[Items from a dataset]

*** Begin section ***

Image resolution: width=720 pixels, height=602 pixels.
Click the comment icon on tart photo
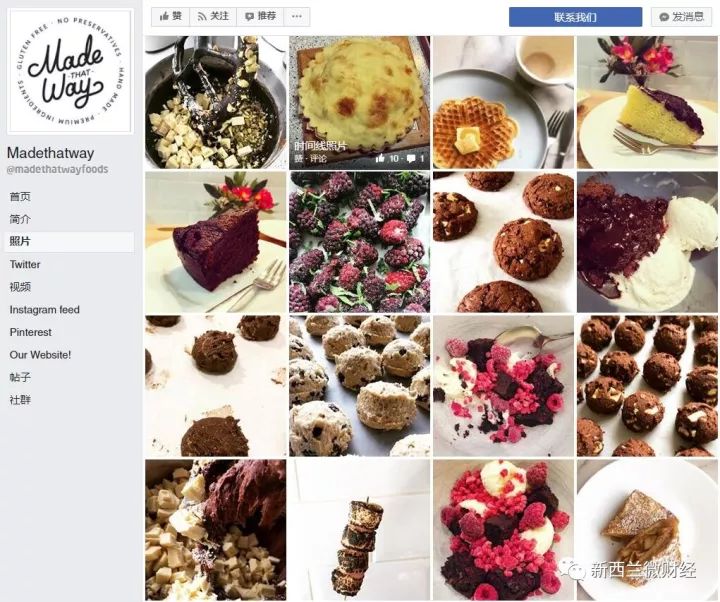411,158
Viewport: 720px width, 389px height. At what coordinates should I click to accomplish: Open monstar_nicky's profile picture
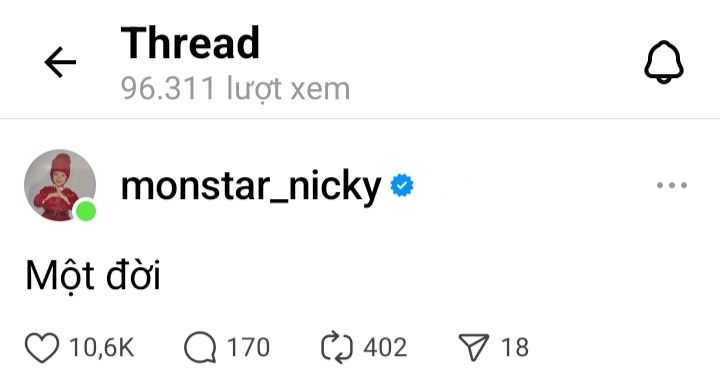click(60, 185)
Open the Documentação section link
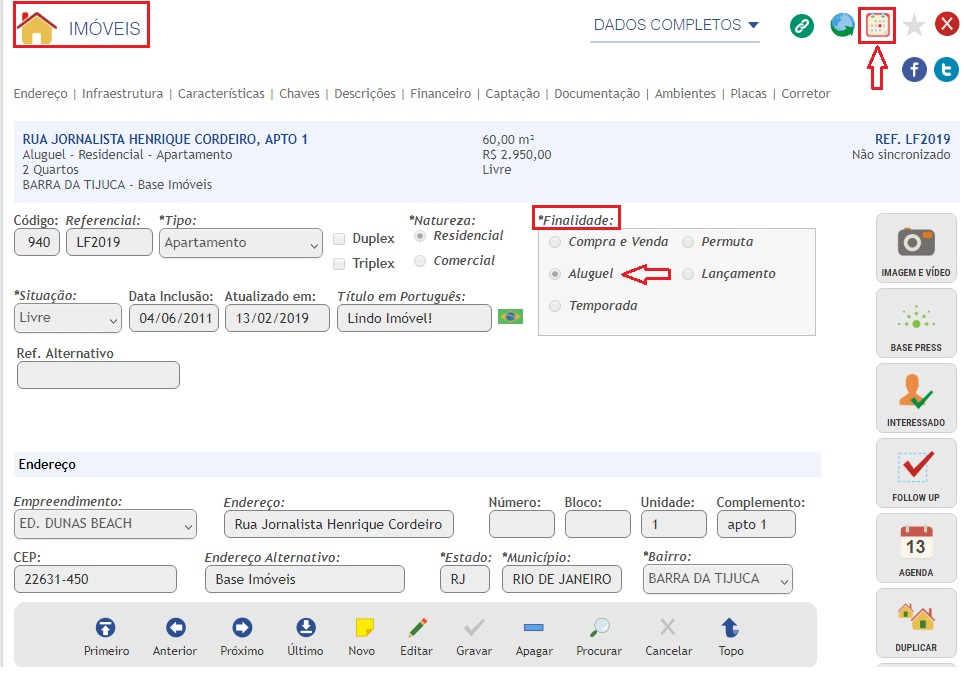The image size is (964, 690). coord(596,94)
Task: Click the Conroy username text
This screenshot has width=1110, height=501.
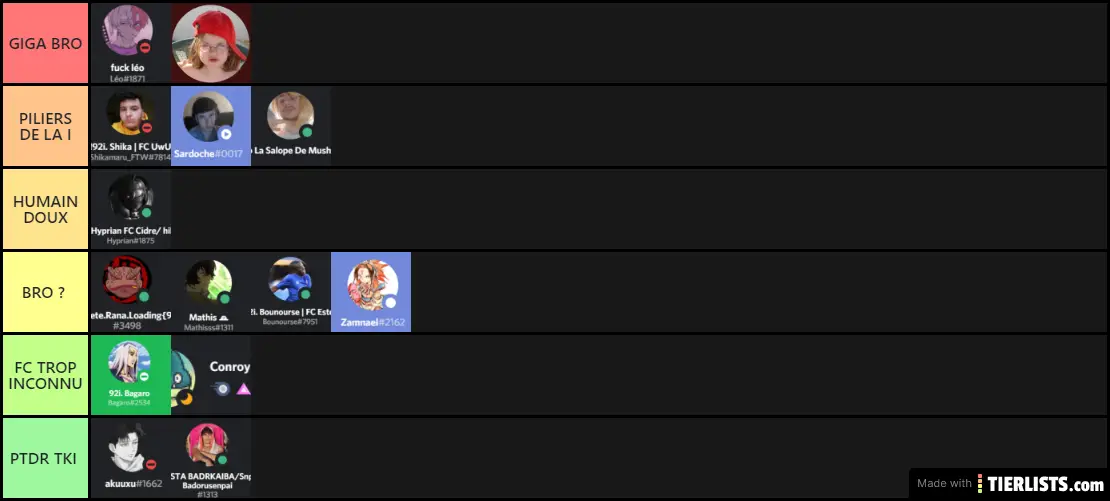Action: coord(229,367)
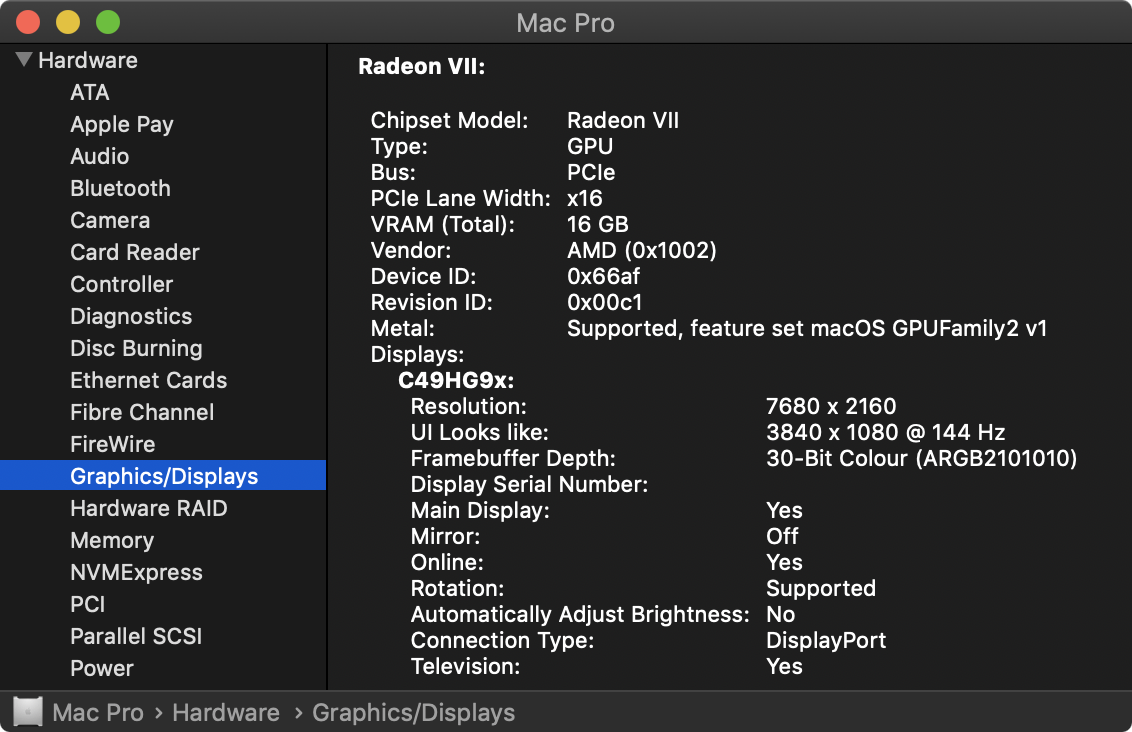Show FireWire device information
1132x732 pixels.
coord(112,444)
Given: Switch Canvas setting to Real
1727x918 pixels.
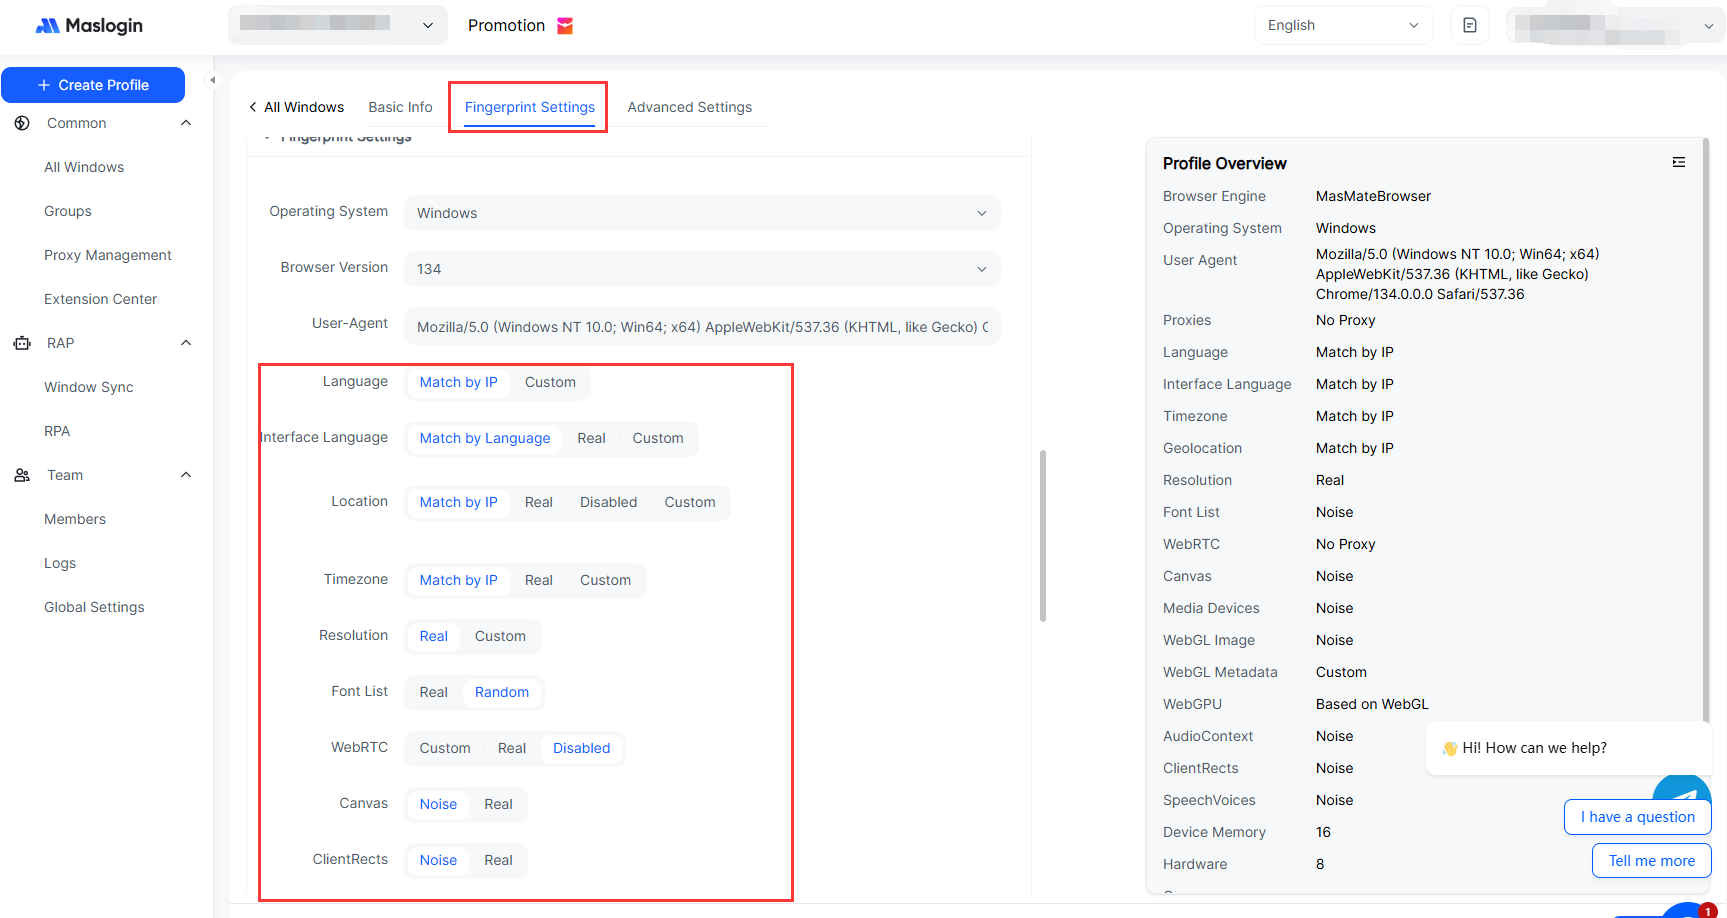Looking at the screenshot, I should pyautogui.click(x=498, y=804).
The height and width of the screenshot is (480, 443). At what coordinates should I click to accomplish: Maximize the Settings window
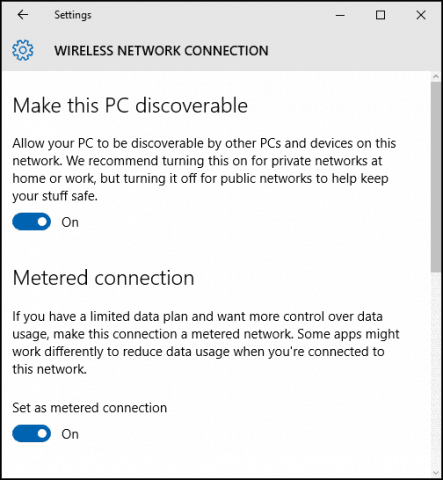click(380, 15)
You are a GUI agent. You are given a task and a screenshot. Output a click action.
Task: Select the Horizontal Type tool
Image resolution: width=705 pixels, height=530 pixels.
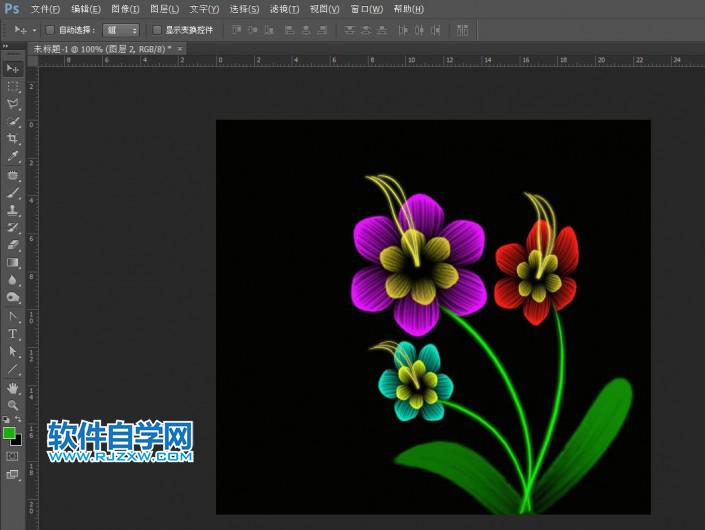tap(13, 333)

*** End section ***

**How to complete this task:** Reproduce exactly, and only, the lines that begin at the one containing "Task: Select the Horizontal Type tool" and end with the final line of the data, both included, while omitting every picture.

**Written response:**
Task: Select the Horizontal Type tool
Image resolution: width=705 pixels, height=530 pixels.
tap(13, 333)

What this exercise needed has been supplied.